Una cosa di destra, nel senso di anti-sinistra e anti-Cgil, è sicuramente il ritorno dei voucher, a suo tempo cancellati su ordine di Maurizio Landini: «Sono meglio del lavoro nero», e avanti così. Sulla destra no-vax Meloni deve pattinare: ascolta il ministro Schillaci che la aggiorna sul rischio Covid di ritorno dalla Cina e usa prudenza, «consigliamo i vaccini a fragili e anziani, gli altri vadano dal medico, siamo contro la privazione della libertà». Vedremo presto come si comporterà se dalla Cina davvero dovesse precipitarci addosso un’altra ondata pandemica, per ora si pesano le parole e si approvano i tamponi a Malpensa e Fiumicino. Altra cosa di destra anti-grillina: il ridimensionamento del reddito di cittadinanza destinato nelle intenzioni a sparire nell’arco di un paio d’anni. «Chi può lavorare non può rifugiarsi dietro la congruità delle offerte ricevute», dice Meloni, insomma: su dal divano e pedalare. Chi proprio non può, riceverà il sussidio.

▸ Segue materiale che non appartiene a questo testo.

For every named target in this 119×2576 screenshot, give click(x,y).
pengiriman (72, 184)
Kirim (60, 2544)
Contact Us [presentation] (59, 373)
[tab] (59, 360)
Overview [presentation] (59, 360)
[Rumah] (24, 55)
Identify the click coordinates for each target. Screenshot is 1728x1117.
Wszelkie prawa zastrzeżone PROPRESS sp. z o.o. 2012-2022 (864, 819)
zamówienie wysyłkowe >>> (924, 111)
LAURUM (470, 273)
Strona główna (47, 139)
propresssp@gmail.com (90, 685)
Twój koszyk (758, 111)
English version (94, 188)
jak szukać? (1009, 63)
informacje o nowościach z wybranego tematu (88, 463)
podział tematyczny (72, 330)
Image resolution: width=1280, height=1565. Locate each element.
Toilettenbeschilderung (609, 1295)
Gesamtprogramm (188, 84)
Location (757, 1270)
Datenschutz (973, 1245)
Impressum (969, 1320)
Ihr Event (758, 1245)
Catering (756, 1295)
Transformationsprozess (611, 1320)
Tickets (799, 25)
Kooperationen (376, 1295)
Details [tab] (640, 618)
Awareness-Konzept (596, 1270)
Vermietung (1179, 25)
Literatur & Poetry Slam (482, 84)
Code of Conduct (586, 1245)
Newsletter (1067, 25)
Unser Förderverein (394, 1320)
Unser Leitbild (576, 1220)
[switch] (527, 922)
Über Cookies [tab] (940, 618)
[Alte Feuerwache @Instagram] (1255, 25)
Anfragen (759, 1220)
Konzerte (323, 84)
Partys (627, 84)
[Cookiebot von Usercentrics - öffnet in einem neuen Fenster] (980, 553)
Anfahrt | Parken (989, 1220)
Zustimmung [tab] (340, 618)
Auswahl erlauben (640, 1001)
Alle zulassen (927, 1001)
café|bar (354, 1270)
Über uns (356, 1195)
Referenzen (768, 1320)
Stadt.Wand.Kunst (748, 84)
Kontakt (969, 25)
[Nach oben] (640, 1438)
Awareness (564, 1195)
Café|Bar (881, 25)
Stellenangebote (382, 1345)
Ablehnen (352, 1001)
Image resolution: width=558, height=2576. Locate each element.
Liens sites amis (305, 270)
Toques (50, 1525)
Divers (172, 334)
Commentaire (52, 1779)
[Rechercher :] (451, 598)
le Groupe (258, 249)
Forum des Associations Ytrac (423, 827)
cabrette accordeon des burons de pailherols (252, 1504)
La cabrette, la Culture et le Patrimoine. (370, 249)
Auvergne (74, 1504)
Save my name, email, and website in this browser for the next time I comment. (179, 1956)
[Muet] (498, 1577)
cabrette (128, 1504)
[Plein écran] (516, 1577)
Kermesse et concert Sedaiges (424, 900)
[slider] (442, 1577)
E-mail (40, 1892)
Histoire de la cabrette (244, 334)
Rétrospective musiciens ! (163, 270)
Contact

Altro tema identitario per eccellenza: il presidenzialismo, vecchio cavallo di battaglia dai tempi del Msi («partito importante dalla parte di milioni di italiani sconfitti») e vecchio spauracchio della sinistra che vi ha sempre visto il rischio autoritario. Meloni lo propone in versione francese, corretto, ma solo «per condividere la riforma il più possibile», forse in una bicamerale – parola che di per sé non induce all’ottimismo visti i precedenti. Serve stabilità, dice Meloni, e certezze della legge: «È finito il tempo in cui l’Italia chiudeva un occhio per chi viola le regole e rende la vita impossibile a chi le rispetta», il riferimento è al provvedimento anti-rave – «chiedetevi perché si fanno da noi e non in Germania e nemmeno in Francia» – ma vale un po’ per tutto secondo l’antico motto «legge e ordine» che ormai è chiaro, piace alla maggioranza dei votanti se non degli italiani. Stessa musica per le Ong: blocco navale, spiega Meloni, non significa mandare le cannoniere contro i gommoni dei disperati ma concertare un’azione comune europea per impedire che la gente sia costretta ad abbandonare la propria terra per cercare una vita degna di questo nome. Occasione per parlare di un «piano Mattei» per l’Africa, di alleanze per l’energia con i Paesi della costa Sud del Mediterraneo, di un nuovo protagonismo italiano in quel continente. Infine, prima del 24 febbraio Meloni vuole andare a Kiev a dire a Zelensky che l’Italia non cambierà strada: la pace si farà solo quando i russi saranno rimandati a casa loro. Linea ferreamente super-atlantica del governo di Roma che manda messaggi in chiaro scuro all’Europa e soprattutto alla Bce: «Cerchi di non spargere il panico con i suoi annunci sui tassi d’interesse».